Indeed, no technical proof will ever show the sponsorship of any attacks – hence all the controversy associated with Mandiant’s report. It only builds towards characterising the attack. For sponsorship, other types of evidence are needed (e.g. a whistle-blower, as in the case of Stuxnet), and more importantly, judgement to assess the evidence within its own context.
In this case, judgement as well as the official response from China make it hard to dismiss Mandiant’s conclusions.

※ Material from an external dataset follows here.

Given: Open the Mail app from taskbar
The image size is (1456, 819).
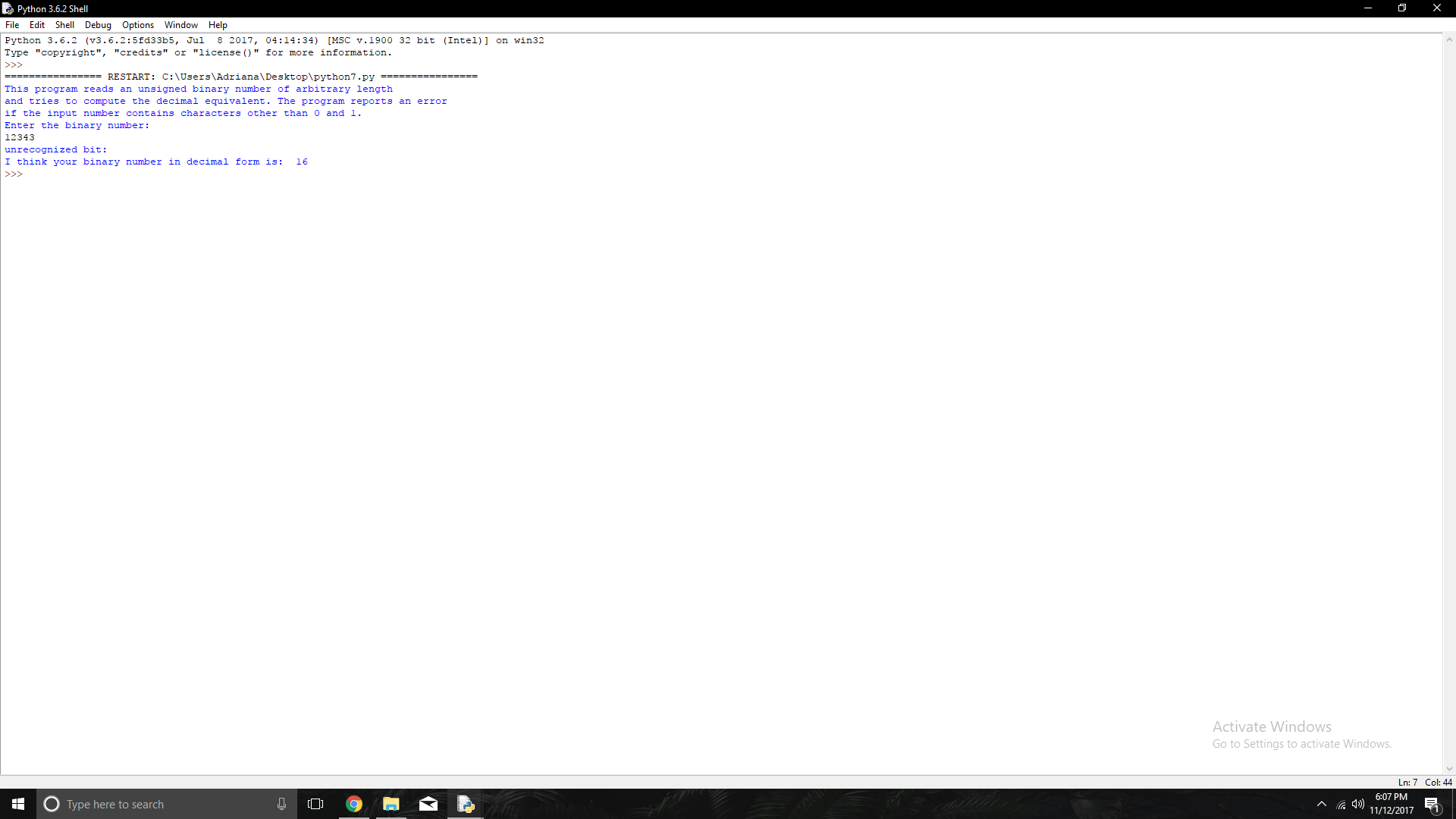Looking at the screenshot, I should (428, 804).
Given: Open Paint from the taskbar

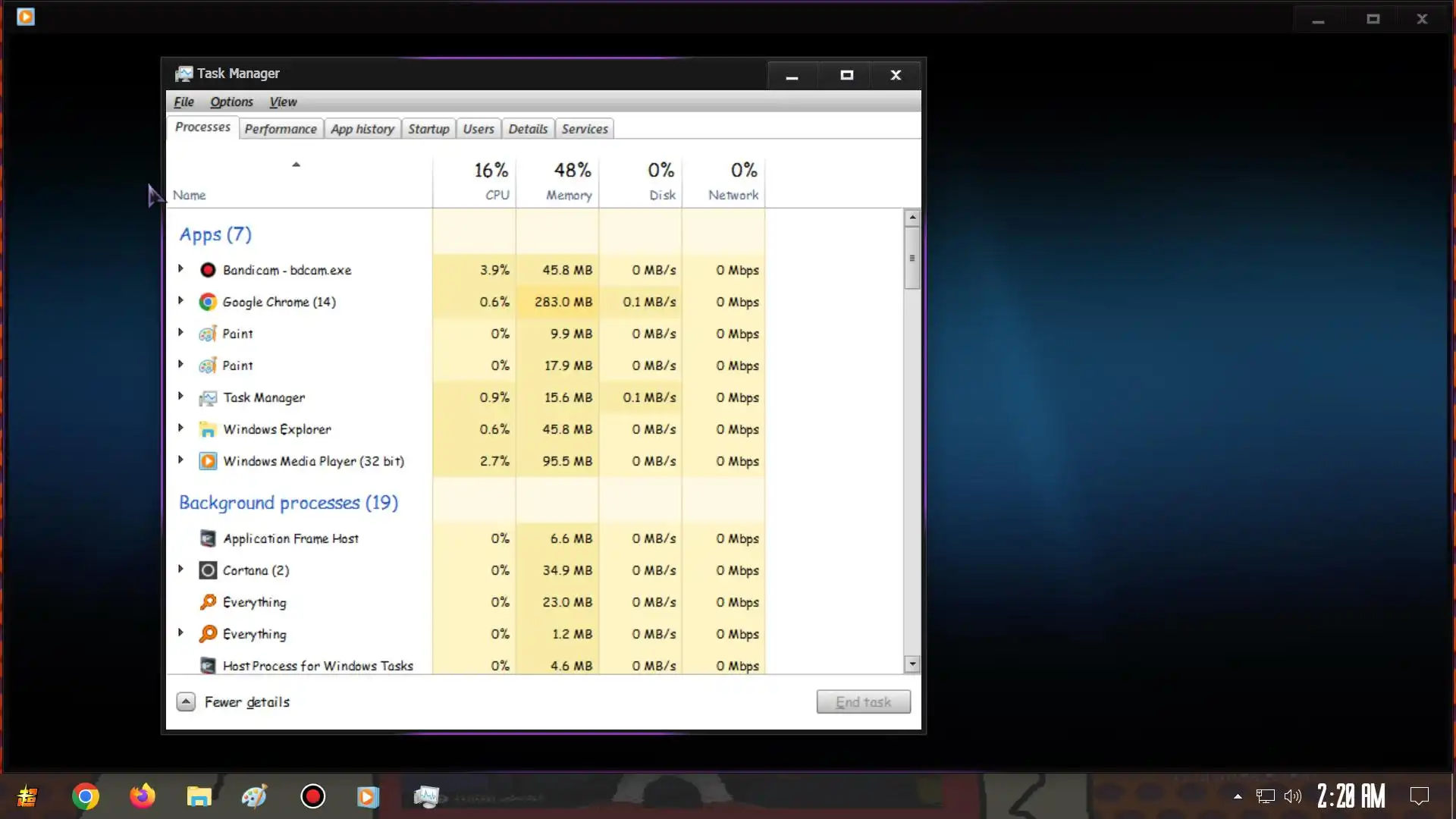Looking at the screenshot, I should pos(254,796).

More on the Mandiant report from the excellent Kings of War blog. For balance, here are the highlights from xihuan.net's reporting on the Mandiant report:
However, it is beyond belief that a firm specialized in the field of cybersecurity could be so indiscreetly desperate as to jump to a conclusion so full of loopholes, unless it has a good reason.
If one takes a closer look at Mandiant's report, it is not too difficult to find that it reeks of a commercial stunt.
In a statement accompanying the firm's report, Kevin Mandia, founder and CEO of Mandiant, seems to do nothing but market the products and services of his company.
To which I'll respond (from Kings of War:
It is correct that anyone can send Internet packets with forged origin IP addresses to masquerade as someone else. It is usually what happens when denial-of-service attacks are conducted. But in the case of denial-of-service attacks, there is no return address. The attacker does not seek to send packets from the victim machine to his own machine. When this is the case, the return address must be somehow correct, even if it goes through different ‘hops’. In other words, the traffic connecting to the command-and-control server and downloading the packets must have at the end a valid address for the packets to reach their destinations.
Potentially over-reading into their statement, the Ministry seems to implicitly acknowledge that the IP addresses found by Mandiant are indeed their own, and not the ones of another private company for instance. Furthermore, they failed to acknowledge that their servers could have been compromised and merely acting as ‘hops’ towards the final destination of the packets.